Each action is led by the community members themselves with limited guidance from the facilitators and without monetary support. Though end-line data will not be available until 2018, the project has already shown many promising instances of community members organizing and advocating for improved health-care services.

In many villages, community activists began by implementing education campaigns: going door-to-door and handing out information on what constitutes a good maternal and newborn health-care package, or emphasizing the importance of giving birth in a facility with a trained midwife or medical professional. Many communities established transportation funds for pregnant women to use for check-ups and delivery. Others installed suggestion boxes in their local health-care facility, and some are in the early stages of building new clinics. Absenteeism on the part of the village midwife was a common barrier in many villages, and community activists have come up with a variety of ways to address this issue. 

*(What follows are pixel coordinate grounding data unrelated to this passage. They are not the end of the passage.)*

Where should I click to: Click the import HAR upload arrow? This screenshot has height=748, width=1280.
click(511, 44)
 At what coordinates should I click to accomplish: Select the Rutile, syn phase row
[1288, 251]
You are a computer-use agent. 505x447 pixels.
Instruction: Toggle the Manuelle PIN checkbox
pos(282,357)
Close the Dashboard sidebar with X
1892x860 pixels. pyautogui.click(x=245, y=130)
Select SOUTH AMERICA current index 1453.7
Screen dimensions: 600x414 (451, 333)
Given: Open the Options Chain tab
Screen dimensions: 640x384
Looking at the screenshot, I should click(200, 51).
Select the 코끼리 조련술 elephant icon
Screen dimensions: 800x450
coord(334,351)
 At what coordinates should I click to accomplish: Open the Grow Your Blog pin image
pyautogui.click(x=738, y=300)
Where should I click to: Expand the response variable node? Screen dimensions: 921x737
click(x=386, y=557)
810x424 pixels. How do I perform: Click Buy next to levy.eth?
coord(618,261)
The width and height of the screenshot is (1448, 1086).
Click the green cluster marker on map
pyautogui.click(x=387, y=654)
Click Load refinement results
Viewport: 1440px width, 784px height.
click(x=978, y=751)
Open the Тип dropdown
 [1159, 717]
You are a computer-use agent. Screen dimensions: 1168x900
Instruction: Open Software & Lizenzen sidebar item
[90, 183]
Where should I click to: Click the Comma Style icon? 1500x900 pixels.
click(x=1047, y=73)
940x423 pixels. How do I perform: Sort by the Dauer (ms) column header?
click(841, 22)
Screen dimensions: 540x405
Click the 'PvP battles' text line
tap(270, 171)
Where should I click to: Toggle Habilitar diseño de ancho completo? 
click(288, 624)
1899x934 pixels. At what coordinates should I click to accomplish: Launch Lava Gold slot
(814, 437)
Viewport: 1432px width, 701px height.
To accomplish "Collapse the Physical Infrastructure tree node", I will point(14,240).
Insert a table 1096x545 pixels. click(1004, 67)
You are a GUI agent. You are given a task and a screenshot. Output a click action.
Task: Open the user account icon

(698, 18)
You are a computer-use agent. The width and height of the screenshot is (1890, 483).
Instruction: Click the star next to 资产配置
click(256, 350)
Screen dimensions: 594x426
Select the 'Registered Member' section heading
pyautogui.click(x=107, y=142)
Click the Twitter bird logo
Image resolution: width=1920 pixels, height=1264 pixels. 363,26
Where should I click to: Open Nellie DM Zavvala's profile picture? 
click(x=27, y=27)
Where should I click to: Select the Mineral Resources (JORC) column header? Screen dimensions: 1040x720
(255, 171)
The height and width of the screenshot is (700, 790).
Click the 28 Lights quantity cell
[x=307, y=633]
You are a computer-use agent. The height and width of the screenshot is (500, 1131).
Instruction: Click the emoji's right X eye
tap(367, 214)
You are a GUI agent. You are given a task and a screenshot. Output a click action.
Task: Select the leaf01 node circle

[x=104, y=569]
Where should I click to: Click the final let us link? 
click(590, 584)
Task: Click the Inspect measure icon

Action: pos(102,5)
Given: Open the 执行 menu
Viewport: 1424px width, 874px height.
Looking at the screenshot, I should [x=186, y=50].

“Every village has unique health-care challenges,” says Courtney Tolmie, Senior Program Director at R4D and an HKS Research Fellow. “What underlies this intervention is the idea that citizens themselves are in the best position to know, understand, and address the problems impacting their community — far more so than an outsider would be.”

Change from the Bottom Up

Although many T/A interventions work at the level of local government officials, this project is unique in its reliance on everyday citizens to propel change in their communities. “The problems that contribute to poor maternal and neonatal health outcomes often manifest at the hyper-local level,” says Tolmie. “For T4D, we really wanted to put the power in the hands of the community members who suffer the most from poor service delivery.” Furthermore, the intervention itself was designed jointly through collaboration between the university-based researchers and NGOs in Indonesia and Tanzania.

It is the T4D team’s hope that the grassroots nature of the intervention continues to benefit the villages beyond the point of end-line data collection and the issue of maternal and newborn health. “What we are trying to do is empower citizens and build a sustainable, long-term solution that will encourage these communities to organize and advocate for themselves,” said Kosack.

Designed to advance the theory and practice of transparency and accountability interventions, T4D has the potential to shed light on the connections between transparency, participation, and government accountability; the pathways between them that lead to improved government services; and the differences in place that impact those pathways. “For the CSOs and NGOs engaged in T/A techniques, this project will provide nuance and detail into how and under what conditions they are effective,” says Jessica Creighton, Assistant Director of the T4D project. “In regions of the world where resources are scarce, it’s critical to find the most effective and sustainable means of making peoples’ lives better.”